As to your question, why something isn't accepted. Because it's impossible to include every single possible translation of every sentence. The translations are input manually into the system. So, whenever you write a correct answer and it gets rejected, you can report it and hopefully they will add it to the list of correct answers. You can try reporting this next time you come across this sentence.
Personally, I'd translate "pleasant" as נעים. To me, they are not exactly synonymous.
You need the article "a" in front of mango in English. Here's an article explaining it: https://www.quickanddirtytips.com/education/grammar/when-to-use-articles-before-nouns
That depends on whether you are using "mango" as a countable noun or as a mass noun. If mangoes smell good in general and that is the message you are trying to convey, then it's fine to treat it as a mass noun and forego the indefinite article. In fact, saying "a mango smells good" indicates that there is somewhere in the world a mango that smells good. That is not what you're trying to say.
The article you linked gives a similar example: Fruit is on sale.

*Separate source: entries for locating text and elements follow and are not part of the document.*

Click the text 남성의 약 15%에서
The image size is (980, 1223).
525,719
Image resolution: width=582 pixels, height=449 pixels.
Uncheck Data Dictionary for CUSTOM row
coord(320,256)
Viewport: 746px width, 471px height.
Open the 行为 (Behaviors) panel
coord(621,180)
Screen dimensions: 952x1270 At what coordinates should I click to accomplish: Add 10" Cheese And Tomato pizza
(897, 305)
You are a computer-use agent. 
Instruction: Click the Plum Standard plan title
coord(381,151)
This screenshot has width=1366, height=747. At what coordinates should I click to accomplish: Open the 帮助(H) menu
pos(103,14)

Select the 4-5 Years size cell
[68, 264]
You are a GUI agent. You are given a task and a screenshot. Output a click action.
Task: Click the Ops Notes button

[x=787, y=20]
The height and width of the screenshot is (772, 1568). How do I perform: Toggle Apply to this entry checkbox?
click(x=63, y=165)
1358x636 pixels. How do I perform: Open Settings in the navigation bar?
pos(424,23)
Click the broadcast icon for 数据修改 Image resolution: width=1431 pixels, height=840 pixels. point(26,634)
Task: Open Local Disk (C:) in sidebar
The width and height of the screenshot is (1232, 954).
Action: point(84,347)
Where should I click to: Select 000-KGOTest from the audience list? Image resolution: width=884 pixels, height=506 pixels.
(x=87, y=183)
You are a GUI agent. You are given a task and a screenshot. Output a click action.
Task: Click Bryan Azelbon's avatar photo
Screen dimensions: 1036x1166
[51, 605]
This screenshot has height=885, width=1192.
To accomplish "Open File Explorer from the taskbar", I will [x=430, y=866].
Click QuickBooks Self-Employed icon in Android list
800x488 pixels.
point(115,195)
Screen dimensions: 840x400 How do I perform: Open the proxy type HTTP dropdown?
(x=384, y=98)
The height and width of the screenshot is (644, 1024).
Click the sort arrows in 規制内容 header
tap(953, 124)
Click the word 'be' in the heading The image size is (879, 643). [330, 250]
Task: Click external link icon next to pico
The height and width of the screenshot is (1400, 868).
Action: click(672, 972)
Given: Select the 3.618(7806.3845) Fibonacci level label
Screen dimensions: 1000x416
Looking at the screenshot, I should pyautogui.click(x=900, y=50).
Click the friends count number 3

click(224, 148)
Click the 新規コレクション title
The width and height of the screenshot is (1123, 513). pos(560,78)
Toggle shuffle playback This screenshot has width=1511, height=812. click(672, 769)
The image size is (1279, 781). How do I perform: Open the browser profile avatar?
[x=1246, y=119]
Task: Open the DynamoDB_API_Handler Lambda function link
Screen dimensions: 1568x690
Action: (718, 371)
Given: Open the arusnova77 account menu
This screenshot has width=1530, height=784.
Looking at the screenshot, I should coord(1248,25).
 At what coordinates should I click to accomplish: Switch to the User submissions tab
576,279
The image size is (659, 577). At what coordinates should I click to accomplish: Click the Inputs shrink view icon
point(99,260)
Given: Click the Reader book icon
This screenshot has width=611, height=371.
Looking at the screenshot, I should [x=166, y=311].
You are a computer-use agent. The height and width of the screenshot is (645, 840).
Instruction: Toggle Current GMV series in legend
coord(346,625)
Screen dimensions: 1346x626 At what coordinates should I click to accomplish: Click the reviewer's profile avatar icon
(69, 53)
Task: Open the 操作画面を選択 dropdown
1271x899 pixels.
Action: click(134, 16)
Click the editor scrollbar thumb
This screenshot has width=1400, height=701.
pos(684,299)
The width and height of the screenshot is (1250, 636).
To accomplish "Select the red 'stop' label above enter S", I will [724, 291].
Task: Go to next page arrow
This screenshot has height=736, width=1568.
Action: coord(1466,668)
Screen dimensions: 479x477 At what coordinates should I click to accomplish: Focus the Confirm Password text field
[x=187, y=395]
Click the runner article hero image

Because native English speakers wouldn't usually describe the way something smells in that way. The most common way of saying it would be "The mango smells good." I think the translation "The mango has a good smell" is a more literal translation and maybe has been translated like this to help learners to better understand the way the Hebrew is constructed? "The mango has a good smell" sounds like something a learner of English would say.